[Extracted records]
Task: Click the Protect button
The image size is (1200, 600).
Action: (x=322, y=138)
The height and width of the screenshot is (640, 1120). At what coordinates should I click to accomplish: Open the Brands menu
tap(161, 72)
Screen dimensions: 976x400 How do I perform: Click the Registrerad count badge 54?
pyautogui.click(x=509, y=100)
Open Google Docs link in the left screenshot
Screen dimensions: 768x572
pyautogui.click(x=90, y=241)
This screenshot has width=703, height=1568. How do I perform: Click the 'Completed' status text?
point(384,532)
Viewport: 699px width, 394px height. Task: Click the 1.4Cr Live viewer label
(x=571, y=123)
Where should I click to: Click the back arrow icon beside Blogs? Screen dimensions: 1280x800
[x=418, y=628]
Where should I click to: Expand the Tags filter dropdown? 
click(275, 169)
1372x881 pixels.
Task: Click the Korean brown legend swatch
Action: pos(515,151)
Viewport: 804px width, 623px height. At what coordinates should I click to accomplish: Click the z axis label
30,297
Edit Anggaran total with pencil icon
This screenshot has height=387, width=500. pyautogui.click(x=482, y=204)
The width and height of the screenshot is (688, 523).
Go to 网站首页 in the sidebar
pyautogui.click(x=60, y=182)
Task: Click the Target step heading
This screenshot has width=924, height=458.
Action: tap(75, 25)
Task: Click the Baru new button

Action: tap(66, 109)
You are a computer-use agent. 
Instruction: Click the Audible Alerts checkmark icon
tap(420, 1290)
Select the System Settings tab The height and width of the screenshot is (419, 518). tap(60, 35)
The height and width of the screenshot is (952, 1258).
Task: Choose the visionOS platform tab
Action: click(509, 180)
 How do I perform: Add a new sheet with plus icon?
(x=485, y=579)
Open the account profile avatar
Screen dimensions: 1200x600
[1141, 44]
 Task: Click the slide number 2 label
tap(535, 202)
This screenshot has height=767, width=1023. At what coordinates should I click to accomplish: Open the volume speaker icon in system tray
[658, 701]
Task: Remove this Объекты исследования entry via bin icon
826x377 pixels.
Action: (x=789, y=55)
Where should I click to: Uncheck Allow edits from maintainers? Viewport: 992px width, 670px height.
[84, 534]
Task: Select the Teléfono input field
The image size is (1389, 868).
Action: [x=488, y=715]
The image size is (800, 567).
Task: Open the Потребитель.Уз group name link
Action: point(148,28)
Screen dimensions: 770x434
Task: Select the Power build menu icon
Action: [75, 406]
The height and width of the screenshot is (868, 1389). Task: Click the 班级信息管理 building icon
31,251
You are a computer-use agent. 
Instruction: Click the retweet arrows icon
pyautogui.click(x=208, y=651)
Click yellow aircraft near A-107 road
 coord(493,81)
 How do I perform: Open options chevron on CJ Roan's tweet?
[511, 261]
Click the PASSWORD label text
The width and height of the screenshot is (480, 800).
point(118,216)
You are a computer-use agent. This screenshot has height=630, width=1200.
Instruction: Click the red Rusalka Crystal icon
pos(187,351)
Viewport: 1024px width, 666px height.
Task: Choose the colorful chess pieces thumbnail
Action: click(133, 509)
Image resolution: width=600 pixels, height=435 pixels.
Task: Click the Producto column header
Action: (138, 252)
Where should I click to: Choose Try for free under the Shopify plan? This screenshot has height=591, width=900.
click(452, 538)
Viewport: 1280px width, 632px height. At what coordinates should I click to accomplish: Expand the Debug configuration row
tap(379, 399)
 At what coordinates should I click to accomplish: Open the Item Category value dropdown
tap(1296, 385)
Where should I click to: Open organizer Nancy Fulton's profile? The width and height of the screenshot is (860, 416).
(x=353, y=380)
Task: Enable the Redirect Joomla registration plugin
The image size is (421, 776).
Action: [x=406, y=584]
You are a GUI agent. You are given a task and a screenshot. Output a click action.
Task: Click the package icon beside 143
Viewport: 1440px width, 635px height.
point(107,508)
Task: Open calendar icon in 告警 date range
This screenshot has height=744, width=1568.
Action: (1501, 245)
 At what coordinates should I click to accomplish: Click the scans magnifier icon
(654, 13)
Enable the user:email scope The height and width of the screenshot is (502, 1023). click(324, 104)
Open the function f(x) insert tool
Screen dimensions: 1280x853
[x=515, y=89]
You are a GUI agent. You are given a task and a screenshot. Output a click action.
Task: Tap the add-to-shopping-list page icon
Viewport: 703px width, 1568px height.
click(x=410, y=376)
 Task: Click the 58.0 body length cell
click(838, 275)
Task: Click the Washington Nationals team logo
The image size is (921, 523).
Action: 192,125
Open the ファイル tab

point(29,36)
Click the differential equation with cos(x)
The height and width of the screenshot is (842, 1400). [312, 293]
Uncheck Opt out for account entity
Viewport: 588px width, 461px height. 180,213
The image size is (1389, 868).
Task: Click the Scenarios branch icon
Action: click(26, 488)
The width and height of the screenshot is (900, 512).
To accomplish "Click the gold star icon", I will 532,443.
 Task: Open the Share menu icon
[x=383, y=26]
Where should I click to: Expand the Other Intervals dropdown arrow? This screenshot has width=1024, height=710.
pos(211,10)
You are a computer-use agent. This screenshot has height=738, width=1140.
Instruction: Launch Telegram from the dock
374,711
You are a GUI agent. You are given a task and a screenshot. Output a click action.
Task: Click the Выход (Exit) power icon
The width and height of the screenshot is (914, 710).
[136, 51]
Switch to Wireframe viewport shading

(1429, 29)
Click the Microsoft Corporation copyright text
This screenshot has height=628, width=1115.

• Exercise requirements:
Copy over exactly the lines above from the one with "The width and height of the screenshot is (914, 710)." to the last, both included, and no others.

• Exercise response:
The width and height of the screenshot is (914, 710).
[136, 51]
Switch to Wireframe viewport shading

(1429, 29)
Click the Microsoft Corporation copyright text
This screenshot has height=628, width=1115.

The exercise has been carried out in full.